Exercise data:

-*-*-

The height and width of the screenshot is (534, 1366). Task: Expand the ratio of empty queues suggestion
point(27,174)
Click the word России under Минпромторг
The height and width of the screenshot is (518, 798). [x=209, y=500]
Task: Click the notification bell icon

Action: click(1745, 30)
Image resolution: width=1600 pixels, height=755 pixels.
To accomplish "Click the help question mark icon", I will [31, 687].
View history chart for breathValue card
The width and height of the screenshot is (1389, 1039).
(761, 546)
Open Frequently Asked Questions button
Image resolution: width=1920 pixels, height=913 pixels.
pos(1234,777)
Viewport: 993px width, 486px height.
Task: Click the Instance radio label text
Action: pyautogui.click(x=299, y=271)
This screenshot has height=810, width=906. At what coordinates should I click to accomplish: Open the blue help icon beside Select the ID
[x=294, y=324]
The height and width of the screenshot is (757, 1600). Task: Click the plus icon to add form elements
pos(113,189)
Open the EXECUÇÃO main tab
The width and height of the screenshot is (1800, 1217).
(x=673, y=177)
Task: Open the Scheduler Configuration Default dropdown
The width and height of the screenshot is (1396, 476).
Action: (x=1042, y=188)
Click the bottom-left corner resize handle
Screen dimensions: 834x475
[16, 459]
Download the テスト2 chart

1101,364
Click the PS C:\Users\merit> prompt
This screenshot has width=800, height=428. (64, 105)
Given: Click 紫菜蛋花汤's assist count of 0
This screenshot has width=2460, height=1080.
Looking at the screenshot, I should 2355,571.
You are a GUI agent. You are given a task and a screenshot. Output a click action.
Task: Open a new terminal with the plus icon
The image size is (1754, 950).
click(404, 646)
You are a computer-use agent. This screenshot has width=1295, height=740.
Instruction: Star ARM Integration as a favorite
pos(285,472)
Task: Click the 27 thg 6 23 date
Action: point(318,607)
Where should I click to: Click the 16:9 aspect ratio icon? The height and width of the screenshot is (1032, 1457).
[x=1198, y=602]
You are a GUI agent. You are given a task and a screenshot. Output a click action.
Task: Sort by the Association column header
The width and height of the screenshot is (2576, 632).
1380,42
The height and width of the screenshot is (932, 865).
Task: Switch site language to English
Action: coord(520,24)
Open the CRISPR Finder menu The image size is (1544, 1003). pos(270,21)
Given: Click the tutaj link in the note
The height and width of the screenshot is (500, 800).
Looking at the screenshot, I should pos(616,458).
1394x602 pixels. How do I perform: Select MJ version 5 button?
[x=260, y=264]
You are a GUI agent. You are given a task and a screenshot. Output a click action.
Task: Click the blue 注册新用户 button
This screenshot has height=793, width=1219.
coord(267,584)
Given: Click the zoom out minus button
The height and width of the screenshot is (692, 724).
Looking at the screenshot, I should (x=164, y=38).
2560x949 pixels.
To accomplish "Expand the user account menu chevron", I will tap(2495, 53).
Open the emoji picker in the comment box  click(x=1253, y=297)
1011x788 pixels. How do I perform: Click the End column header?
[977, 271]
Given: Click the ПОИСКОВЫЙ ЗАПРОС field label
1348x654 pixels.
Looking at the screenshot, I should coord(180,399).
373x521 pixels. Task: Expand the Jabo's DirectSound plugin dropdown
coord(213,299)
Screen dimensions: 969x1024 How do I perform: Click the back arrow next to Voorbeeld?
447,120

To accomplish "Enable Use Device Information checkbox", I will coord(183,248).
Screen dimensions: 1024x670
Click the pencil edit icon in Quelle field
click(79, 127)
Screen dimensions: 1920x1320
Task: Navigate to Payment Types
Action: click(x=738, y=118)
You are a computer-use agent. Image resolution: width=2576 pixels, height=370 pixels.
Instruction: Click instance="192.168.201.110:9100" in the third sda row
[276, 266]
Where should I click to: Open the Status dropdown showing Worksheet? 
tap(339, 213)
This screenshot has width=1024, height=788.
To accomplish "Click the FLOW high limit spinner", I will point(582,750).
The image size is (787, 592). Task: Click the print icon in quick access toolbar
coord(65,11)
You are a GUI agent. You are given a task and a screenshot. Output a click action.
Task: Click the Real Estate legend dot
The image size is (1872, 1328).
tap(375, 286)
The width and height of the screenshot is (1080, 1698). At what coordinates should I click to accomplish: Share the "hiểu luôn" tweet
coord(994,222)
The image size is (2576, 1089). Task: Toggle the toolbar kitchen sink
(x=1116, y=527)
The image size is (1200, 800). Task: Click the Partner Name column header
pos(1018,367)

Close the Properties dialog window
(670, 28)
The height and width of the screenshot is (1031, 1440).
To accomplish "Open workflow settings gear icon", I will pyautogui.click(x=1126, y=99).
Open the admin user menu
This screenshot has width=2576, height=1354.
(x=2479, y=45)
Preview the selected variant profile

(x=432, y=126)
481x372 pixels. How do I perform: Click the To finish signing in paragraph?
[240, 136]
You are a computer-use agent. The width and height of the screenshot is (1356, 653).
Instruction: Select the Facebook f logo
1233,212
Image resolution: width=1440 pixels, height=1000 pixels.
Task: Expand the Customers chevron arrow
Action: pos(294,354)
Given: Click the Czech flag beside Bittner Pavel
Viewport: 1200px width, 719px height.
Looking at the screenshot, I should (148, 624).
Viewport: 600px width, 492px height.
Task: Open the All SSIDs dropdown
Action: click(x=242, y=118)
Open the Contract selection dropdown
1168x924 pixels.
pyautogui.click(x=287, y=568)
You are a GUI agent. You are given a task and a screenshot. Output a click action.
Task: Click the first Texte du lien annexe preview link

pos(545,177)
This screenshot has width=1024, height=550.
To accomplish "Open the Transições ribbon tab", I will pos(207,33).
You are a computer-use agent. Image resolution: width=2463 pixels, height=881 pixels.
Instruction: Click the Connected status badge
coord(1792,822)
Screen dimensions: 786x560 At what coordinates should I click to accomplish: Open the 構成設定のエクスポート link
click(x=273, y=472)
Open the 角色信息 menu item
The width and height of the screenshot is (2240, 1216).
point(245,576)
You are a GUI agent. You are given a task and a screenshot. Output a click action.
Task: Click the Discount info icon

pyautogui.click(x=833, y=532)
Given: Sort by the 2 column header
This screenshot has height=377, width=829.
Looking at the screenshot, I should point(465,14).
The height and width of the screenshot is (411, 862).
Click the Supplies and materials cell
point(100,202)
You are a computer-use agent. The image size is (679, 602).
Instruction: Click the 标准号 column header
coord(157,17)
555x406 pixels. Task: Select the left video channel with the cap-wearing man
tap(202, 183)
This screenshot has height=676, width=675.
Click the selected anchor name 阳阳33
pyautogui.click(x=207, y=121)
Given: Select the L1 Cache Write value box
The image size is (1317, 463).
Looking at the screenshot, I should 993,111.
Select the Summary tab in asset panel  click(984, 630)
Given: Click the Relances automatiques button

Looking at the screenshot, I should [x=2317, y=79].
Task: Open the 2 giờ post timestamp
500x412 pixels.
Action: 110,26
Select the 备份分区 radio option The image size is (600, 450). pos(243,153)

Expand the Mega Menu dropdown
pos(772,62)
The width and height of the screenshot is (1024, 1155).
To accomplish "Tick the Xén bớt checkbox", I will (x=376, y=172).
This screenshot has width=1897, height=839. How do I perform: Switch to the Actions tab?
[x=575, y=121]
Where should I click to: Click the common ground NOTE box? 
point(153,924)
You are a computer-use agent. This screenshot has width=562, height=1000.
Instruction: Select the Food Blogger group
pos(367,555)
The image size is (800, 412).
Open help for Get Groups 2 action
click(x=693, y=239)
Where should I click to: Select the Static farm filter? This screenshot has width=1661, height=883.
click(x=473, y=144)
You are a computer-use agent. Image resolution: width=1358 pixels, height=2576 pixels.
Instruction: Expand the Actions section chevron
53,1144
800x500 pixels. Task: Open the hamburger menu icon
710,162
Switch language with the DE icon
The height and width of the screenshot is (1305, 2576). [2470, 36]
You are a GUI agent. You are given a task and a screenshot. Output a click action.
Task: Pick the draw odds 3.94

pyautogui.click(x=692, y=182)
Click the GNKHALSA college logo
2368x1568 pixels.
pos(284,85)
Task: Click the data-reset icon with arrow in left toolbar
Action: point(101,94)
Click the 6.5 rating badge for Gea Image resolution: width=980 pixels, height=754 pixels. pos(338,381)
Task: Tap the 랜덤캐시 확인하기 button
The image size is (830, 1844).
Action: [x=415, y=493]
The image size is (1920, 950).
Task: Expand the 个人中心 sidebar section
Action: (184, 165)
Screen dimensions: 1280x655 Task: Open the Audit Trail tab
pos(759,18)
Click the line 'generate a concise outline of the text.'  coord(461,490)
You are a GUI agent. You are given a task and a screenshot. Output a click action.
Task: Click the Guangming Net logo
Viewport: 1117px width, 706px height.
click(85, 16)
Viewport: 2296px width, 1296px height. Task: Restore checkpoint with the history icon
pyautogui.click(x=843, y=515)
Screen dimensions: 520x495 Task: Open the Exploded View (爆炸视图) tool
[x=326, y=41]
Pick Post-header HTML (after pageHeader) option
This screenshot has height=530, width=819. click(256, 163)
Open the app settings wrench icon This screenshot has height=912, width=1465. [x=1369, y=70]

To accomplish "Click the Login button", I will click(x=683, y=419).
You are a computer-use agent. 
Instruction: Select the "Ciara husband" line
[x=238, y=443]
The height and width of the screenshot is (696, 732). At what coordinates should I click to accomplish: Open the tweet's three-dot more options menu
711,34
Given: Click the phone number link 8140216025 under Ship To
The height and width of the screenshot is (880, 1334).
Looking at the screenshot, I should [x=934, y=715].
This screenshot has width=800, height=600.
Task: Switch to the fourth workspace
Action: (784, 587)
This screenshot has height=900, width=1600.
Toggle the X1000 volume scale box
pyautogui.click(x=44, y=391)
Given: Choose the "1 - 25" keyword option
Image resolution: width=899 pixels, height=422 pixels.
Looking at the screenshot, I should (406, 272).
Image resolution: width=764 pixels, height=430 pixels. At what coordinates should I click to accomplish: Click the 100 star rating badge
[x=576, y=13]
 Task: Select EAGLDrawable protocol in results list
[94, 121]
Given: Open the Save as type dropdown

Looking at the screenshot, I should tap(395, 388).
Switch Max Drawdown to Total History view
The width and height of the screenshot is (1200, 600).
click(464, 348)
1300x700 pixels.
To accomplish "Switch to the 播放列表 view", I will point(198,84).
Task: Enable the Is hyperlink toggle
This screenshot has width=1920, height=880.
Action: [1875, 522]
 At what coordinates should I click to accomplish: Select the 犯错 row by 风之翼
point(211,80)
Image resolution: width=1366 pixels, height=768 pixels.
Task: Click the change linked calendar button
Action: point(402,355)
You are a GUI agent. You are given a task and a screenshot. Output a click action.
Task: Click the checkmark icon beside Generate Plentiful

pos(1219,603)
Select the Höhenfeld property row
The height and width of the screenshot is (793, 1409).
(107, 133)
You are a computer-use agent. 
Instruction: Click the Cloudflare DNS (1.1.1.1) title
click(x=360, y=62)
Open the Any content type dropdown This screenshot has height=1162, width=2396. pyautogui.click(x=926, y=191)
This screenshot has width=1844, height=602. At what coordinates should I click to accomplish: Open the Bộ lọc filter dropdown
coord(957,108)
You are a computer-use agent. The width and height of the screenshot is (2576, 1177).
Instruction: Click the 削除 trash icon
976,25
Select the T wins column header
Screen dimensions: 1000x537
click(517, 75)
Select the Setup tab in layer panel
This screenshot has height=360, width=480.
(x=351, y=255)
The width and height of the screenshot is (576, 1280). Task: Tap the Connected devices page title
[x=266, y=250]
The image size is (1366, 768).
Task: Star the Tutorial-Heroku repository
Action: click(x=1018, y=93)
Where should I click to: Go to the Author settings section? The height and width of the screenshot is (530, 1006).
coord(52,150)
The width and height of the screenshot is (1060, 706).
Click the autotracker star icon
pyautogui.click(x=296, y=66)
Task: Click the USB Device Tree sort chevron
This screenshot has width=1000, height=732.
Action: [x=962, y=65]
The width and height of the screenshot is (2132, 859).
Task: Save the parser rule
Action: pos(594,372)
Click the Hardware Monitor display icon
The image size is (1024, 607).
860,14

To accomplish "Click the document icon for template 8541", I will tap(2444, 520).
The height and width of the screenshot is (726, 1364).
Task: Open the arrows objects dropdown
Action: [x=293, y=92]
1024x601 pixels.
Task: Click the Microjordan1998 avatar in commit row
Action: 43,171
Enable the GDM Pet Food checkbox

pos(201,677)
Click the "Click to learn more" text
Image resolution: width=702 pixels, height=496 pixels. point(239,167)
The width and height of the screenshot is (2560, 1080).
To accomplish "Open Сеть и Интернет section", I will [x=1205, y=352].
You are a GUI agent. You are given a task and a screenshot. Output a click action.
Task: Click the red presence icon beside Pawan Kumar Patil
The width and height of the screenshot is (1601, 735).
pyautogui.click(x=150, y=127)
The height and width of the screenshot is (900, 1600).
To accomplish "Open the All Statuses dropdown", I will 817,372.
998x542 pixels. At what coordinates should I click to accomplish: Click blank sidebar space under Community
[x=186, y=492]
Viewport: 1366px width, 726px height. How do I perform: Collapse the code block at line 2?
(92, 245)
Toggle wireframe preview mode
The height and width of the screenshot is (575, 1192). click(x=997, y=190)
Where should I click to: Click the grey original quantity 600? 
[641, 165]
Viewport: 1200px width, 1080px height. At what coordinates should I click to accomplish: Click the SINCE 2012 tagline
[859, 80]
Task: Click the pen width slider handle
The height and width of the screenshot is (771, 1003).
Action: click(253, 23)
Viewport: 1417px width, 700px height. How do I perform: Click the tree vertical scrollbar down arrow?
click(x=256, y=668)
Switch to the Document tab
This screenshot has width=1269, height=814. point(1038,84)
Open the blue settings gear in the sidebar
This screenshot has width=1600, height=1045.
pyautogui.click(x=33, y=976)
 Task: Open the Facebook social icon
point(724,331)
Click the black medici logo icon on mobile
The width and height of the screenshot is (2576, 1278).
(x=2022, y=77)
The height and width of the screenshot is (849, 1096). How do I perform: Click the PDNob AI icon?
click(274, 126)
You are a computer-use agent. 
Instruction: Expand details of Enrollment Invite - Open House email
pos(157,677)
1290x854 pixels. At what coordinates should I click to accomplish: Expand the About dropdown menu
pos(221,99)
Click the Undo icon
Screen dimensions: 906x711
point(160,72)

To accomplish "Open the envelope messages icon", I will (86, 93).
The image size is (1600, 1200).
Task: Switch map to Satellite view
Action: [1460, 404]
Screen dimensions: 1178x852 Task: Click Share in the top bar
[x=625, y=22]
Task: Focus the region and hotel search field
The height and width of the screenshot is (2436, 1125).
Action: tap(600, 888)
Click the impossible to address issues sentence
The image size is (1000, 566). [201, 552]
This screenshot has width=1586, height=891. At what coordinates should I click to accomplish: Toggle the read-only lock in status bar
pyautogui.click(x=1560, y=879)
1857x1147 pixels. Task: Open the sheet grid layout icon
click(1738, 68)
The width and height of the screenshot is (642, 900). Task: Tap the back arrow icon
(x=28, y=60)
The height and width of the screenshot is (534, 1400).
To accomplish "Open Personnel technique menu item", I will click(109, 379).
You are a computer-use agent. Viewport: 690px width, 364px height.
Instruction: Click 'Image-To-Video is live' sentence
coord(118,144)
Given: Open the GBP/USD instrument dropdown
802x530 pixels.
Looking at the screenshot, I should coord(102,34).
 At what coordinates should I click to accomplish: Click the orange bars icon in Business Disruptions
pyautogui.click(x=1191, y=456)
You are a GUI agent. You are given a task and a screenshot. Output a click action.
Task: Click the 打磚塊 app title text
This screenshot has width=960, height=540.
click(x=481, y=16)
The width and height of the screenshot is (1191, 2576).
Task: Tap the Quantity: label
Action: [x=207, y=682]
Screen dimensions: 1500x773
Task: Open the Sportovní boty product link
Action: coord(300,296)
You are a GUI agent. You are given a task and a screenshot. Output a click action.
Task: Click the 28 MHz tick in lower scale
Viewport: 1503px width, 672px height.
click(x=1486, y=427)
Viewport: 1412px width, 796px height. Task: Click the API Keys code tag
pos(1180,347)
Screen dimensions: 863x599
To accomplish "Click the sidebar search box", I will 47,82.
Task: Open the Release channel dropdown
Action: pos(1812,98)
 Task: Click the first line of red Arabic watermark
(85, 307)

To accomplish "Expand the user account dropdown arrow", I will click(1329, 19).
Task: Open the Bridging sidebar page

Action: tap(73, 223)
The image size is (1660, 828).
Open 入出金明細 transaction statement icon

-*-*-

What to do:
Pick out every line in the data above that contains the word "label", and copy each of those lines in full.

Exercise answer:
Task: Click the Instance radio label text
Given: Click the ПОИСКОВЫЙ ЗАПРОС field label
Task: Tap the Quantity: label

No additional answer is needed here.